Consider the abilities of home assistants like Amazon’s Alexa; they may be controlled by voice, but their understanding is limited to isolated utterances that trigger predefined tasks like playing music or ordering products. By contrast, human conversation is ongoing, deeply contextual, and inherently multi-modal: we speak aloud, gesture with our hands and refer to our surroundings, and even tap, click and type in parallel.
For example, Alexa might make it easy to order a new throw rug given clear instructions to do so. But imagine a more spontaneous encounter that begins by casually pointing at a rug across the room and asking, “Alexa, how much would it cost me to buy another rug like that?” Handling such natural human interactions will require advanced algorithms that can make sense of what the user is trying to communicate, maintaining an ongoing conversation, and completing the user’s desired tasks as needed.

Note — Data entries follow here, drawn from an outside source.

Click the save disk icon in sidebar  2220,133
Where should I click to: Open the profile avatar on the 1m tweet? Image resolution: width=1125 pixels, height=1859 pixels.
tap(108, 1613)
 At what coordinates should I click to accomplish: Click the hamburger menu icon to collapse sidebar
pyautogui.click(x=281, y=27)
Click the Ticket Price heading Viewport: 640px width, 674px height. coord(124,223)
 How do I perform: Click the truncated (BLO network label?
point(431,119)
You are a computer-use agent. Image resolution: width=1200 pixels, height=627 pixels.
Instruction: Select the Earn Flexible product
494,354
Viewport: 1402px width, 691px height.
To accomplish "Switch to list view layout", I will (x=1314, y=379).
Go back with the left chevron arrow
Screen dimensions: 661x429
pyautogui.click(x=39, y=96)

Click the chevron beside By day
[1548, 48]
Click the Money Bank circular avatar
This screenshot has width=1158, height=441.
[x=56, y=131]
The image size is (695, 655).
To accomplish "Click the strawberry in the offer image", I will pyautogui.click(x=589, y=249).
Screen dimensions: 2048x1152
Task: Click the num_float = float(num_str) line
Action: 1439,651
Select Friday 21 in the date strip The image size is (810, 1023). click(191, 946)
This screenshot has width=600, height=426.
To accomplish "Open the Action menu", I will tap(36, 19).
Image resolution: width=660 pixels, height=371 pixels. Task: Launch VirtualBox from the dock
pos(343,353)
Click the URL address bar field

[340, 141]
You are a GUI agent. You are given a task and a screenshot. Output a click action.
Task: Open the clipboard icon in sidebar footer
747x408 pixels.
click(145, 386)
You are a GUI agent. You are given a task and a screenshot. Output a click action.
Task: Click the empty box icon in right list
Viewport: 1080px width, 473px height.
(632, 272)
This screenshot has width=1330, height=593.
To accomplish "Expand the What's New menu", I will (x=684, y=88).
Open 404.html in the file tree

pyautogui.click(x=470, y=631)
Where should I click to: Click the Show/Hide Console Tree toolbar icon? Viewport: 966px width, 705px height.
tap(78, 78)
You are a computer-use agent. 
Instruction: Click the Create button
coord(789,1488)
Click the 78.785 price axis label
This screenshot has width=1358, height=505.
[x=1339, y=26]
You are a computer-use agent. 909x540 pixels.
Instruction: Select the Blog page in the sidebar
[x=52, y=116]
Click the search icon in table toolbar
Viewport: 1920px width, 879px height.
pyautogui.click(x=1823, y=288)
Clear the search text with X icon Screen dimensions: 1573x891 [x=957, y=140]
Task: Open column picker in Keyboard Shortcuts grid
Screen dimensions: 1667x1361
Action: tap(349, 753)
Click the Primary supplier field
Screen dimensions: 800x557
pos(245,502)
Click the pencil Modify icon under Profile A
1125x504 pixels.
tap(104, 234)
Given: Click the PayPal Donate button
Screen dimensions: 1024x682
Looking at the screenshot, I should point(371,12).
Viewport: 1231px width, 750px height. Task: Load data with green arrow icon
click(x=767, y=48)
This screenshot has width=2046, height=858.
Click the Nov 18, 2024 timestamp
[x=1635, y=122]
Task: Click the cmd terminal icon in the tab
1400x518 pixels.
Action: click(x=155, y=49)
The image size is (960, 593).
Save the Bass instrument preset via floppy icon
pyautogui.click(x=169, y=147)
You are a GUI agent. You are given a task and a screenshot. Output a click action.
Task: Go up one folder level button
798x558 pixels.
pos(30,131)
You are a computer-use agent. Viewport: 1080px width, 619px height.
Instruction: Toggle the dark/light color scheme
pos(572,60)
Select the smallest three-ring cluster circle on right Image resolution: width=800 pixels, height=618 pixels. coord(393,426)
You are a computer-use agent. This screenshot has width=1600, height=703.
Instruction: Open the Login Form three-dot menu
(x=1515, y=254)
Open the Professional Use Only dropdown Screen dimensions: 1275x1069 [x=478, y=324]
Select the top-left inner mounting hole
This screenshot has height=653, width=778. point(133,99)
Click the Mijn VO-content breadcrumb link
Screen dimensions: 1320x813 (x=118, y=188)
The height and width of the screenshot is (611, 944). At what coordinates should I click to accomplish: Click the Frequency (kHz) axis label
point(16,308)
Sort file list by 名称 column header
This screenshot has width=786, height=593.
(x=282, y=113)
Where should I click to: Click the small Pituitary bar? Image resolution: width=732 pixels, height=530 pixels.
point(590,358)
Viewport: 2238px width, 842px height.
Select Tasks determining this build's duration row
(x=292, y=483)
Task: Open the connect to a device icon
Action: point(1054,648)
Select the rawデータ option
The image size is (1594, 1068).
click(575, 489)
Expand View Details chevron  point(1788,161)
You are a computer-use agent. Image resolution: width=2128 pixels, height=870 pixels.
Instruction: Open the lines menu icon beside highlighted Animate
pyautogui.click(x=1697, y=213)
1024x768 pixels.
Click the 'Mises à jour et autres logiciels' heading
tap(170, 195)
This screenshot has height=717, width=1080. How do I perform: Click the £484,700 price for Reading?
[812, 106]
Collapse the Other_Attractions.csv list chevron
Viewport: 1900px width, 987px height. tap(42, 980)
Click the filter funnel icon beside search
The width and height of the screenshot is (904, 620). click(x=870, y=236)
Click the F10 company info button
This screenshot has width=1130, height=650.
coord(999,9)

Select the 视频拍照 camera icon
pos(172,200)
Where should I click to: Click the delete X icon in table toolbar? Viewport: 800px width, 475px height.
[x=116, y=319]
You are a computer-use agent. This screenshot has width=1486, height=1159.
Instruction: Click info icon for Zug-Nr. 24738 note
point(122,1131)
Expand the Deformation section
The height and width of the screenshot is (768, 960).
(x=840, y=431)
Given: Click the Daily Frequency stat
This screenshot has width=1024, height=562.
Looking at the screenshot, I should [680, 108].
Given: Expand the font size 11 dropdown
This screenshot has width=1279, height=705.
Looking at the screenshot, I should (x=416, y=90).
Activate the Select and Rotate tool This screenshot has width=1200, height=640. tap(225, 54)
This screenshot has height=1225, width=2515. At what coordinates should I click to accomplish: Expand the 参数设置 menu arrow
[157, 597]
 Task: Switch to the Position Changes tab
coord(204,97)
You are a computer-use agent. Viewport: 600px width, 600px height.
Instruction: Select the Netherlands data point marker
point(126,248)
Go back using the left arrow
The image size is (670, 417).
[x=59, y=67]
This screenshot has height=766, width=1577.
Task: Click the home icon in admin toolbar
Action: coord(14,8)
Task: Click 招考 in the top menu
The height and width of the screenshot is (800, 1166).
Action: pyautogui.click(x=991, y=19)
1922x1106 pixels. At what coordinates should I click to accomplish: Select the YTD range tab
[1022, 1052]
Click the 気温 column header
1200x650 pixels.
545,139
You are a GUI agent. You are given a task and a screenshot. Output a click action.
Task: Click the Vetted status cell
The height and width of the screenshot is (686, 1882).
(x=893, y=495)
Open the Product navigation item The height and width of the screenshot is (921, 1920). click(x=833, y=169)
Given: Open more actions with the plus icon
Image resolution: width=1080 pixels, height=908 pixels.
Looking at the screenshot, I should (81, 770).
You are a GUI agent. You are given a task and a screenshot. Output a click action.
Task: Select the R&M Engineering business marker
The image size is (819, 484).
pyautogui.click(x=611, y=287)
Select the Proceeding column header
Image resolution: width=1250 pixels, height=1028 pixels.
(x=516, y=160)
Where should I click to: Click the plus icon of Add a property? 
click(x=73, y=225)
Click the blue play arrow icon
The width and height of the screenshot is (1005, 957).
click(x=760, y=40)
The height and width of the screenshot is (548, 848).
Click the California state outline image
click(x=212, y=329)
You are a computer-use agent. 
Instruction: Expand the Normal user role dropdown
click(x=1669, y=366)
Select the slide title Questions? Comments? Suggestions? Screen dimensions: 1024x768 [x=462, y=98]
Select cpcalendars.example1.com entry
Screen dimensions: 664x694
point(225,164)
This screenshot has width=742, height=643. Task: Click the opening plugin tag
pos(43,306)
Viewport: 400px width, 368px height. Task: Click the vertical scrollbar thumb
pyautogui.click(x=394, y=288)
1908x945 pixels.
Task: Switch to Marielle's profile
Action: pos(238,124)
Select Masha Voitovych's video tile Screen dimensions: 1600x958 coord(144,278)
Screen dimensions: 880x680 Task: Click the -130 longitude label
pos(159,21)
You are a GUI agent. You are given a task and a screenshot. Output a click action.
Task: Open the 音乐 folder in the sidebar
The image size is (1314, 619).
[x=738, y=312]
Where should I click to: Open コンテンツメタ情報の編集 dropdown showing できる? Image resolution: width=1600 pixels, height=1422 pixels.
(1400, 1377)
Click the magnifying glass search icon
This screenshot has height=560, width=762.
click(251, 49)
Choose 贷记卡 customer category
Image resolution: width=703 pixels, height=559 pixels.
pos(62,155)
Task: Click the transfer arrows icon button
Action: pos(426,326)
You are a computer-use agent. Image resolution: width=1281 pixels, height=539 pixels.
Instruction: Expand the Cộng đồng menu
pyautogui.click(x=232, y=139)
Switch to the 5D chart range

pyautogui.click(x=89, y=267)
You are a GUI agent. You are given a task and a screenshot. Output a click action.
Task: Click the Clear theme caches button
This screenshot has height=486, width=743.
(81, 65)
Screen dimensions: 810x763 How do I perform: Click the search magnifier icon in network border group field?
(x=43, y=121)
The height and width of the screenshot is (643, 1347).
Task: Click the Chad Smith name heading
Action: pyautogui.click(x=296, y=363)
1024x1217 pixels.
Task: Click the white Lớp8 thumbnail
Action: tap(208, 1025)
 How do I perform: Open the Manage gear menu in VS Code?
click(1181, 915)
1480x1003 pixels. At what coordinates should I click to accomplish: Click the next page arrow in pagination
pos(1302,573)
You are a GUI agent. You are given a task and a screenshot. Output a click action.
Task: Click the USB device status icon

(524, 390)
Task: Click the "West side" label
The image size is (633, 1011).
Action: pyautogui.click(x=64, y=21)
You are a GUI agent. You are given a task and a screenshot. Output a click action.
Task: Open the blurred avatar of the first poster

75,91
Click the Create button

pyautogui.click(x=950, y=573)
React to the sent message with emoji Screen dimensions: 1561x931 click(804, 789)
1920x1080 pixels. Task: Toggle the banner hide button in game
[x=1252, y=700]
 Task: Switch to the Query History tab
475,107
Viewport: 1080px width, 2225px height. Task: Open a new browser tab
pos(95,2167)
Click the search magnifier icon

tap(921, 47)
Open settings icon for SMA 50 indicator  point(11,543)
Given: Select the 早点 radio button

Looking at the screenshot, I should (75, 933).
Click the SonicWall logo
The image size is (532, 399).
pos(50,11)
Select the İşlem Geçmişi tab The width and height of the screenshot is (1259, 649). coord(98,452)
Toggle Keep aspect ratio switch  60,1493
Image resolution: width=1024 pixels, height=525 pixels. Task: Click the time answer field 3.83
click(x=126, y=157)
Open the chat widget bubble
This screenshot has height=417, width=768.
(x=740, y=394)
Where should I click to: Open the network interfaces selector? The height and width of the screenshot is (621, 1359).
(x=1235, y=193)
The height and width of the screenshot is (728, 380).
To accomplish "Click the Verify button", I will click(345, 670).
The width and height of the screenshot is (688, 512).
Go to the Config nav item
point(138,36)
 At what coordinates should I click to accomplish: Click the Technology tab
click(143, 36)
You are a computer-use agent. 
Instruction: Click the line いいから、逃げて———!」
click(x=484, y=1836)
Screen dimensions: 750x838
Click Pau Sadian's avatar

This will be a complex challenge, relying on expertise from psychology, linguistics and natural language processing, communications, and human-computer interaction, alongside many other fields. And it’s why the multidisciplinary nature of Stanford HAI—a hub for dialogue and collaboration between experts of all kinds—is the ideal environment for pursuing it. A number of research challenges lie before us:
-
AI-based systems will need an entirely new vocabulary of metaphors to make understanding and using these new systems easier, just as the desktop, windows, and icons did for the GUI. Although tempting, it’s not enough to simply graft a layer of intelligence onto today’s computing experiences; we need to invest in original, unconstrained thinking to make the most of the opportunity before us, and to ensure its impact on human users is a fundamentally beneficial one.
-
Next, we’ll need design patterns to help designers generate interfaces that allow people to successfully interact with computers in multiple modalities—voice, gestures, and touch, for example—at any time, across multiple devices. Over time, as more and more ideas are deployed, evaluated and refined across a range of applications, we’ll converge on design patterns that help ensure our experience with AI is consistent and enriching.
-
Finally, knowing how and when to deploy such patterns is equally important, which is why a thoughtfully constructed set of design guidelines will establish boundaries and etiquette. Additionally, we’ll need to develop heuristics that can formally evaluate the effectiveness of an intelligent user interface and, where necessary, highlight areas to improve.
Computing was forever changed by the emergence of the graphical user interface. It made a transformative but esoteric technology accessible for the first time, and gave an entire world of users—from artists to journalists to medical researchers and beyond—a role for themselves to play. Today, we stand at the brink of a similar challenge as AI transitions from an enterprise-level investment to an everyday experience. Considerable challenges lie ahead, but success will mean realizing the potential for AI to improve so much of what we do, not by doing it for us, but by helping us do it better ourselves.